Your instructions => Nothing but the lines from the one containing "Click the scrollbar down arrow" through the end of the entries below should appear in your answer, transcribed exactly; please drop the pictures.

====

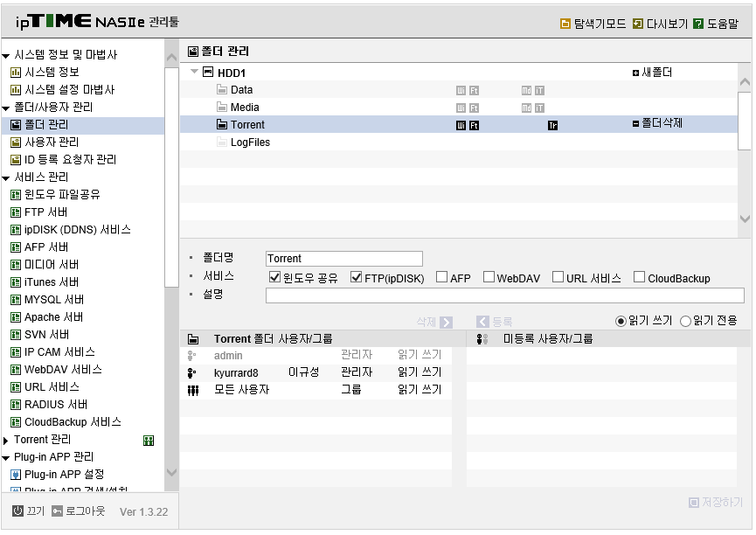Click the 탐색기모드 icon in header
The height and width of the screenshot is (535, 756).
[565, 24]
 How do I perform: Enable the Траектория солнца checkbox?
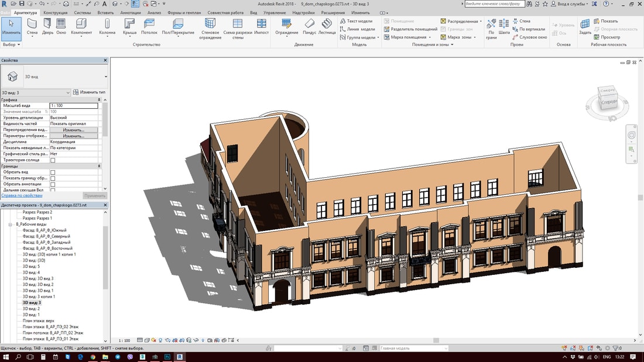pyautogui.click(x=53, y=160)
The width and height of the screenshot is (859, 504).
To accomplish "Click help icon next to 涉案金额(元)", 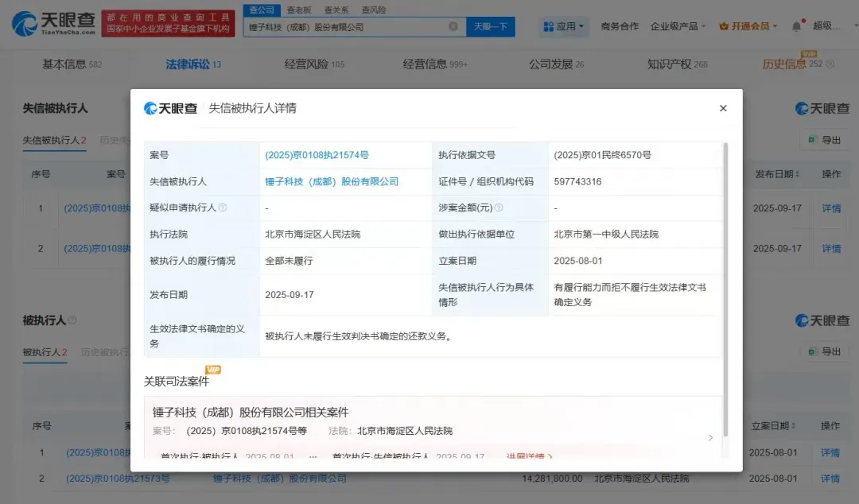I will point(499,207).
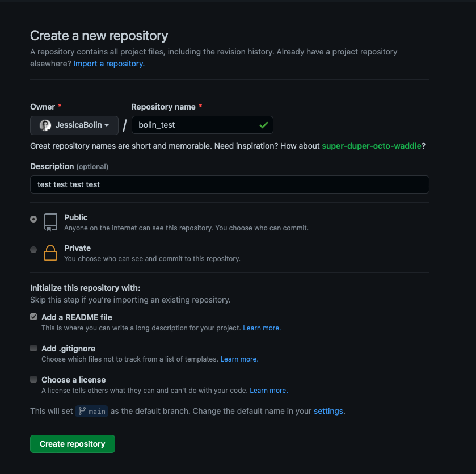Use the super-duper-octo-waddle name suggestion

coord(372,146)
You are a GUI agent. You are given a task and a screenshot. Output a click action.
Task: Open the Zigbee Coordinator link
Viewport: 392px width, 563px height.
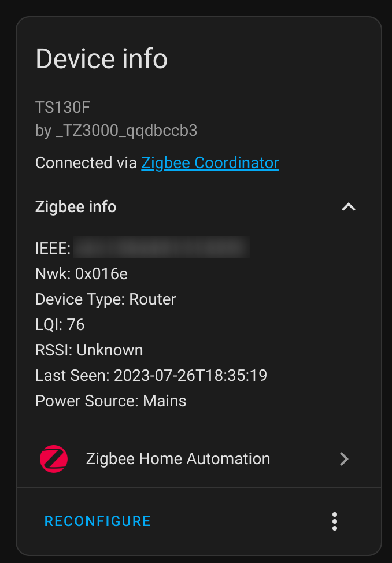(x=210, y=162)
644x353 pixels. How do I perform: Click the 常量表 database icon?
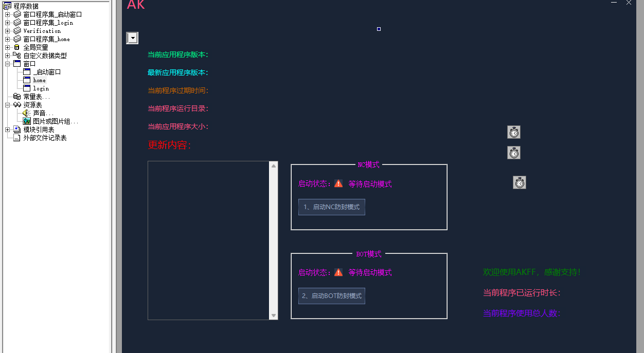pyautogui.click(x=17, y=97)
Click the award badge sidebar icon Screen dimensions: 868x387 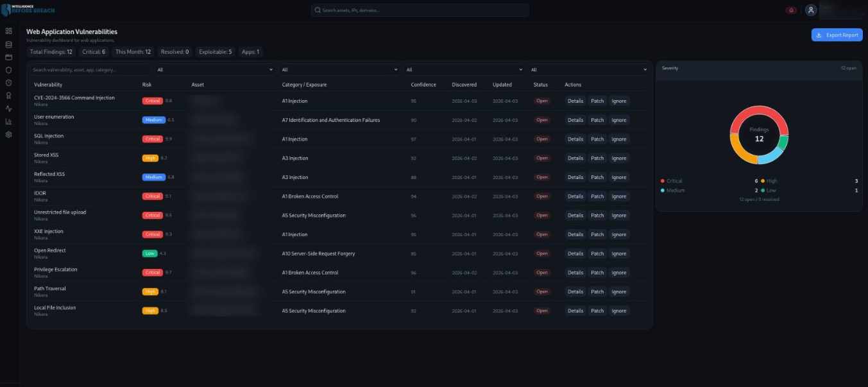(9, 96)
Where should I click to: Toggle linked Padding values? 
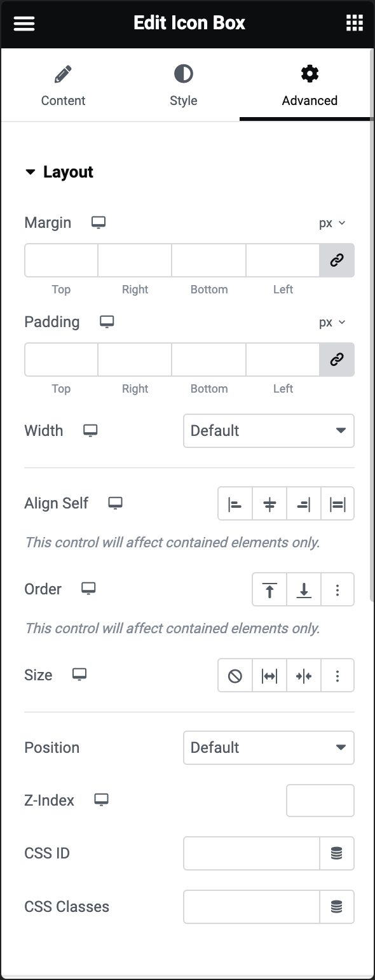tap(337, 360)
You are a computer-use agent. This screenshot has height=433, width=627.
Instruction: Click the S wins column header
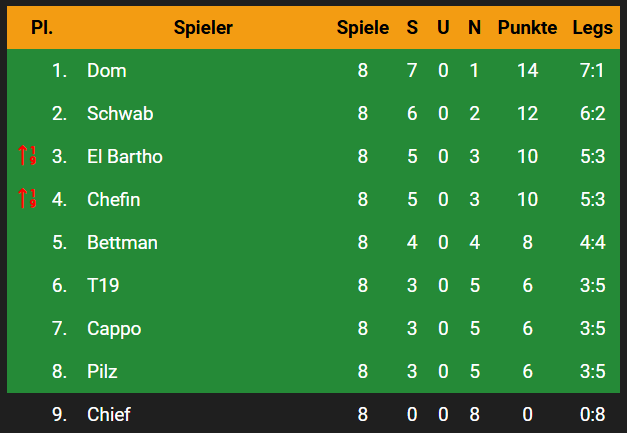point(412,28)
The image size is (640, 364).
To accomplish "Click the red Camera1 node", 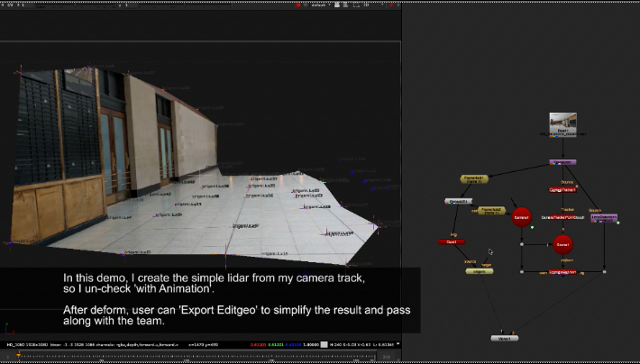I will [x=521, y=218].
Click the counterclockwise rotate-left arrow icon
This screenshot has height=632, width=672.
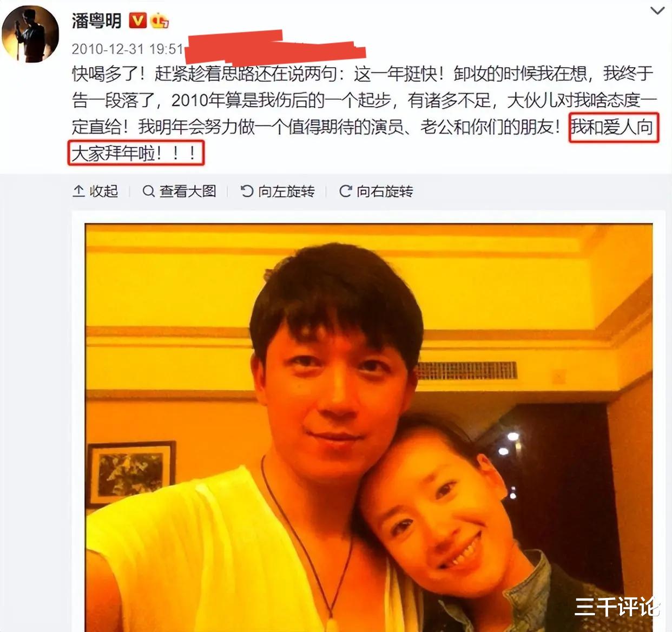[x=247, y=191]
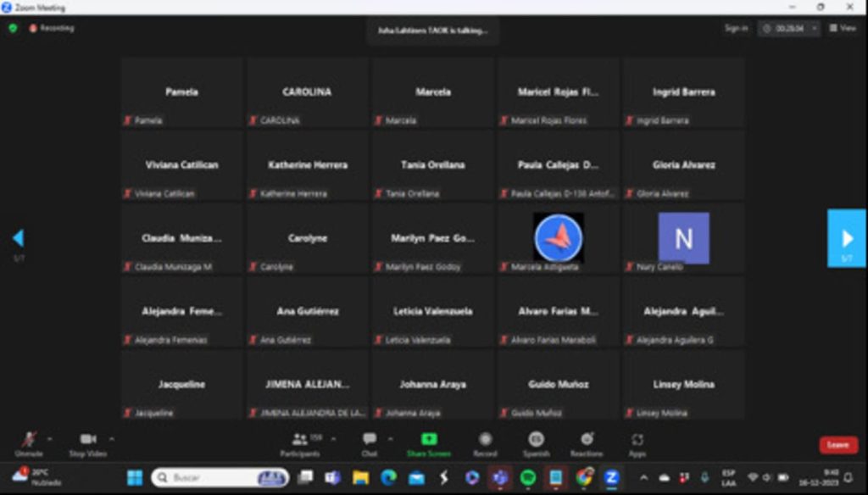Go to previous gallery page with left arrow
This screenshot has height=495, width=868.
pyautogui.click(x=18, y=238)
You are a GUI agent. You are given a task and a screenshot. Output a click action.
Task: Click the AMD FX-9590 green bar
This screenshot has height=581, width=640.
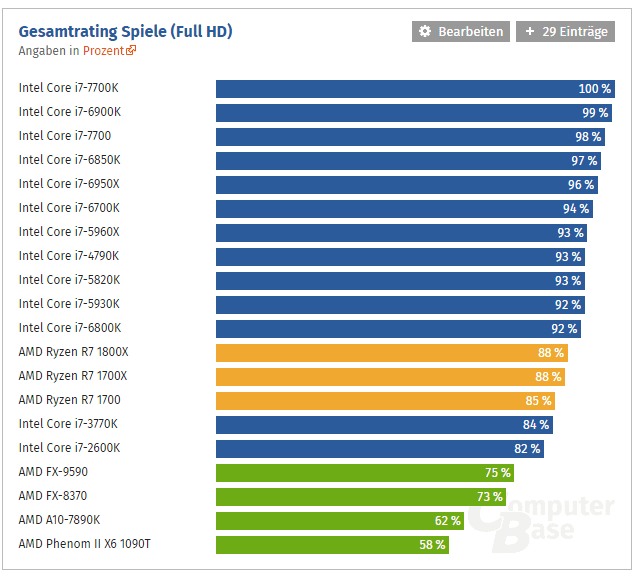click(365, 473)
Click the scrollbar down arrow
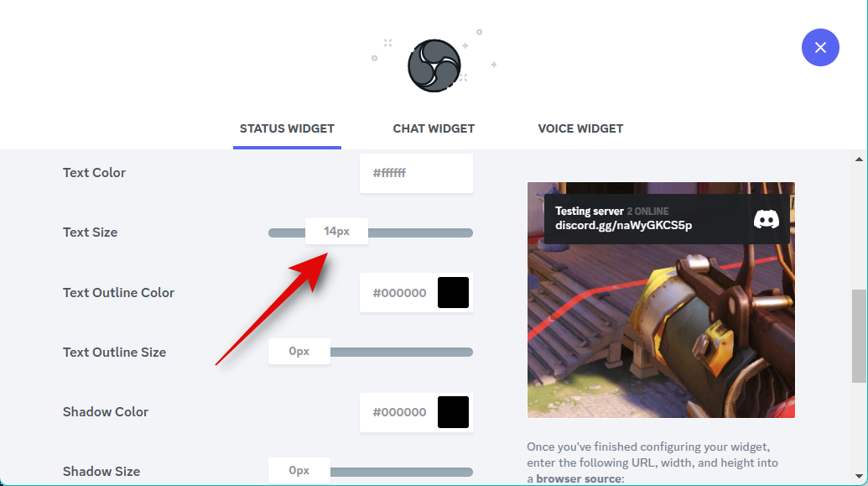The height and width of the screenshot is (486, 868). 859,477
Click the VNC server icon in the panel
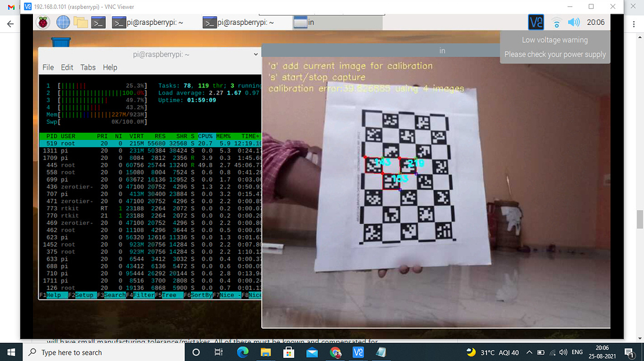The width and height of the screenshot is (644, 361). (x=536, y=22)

====

Answer to the problem =>
Click the scrollbar down arrow
The height and width of the screenshot is (486, 868). 859,477
Click the VNC server icon in the panel
The width and height of the screenshot is (644, 361). (x=536, y=22)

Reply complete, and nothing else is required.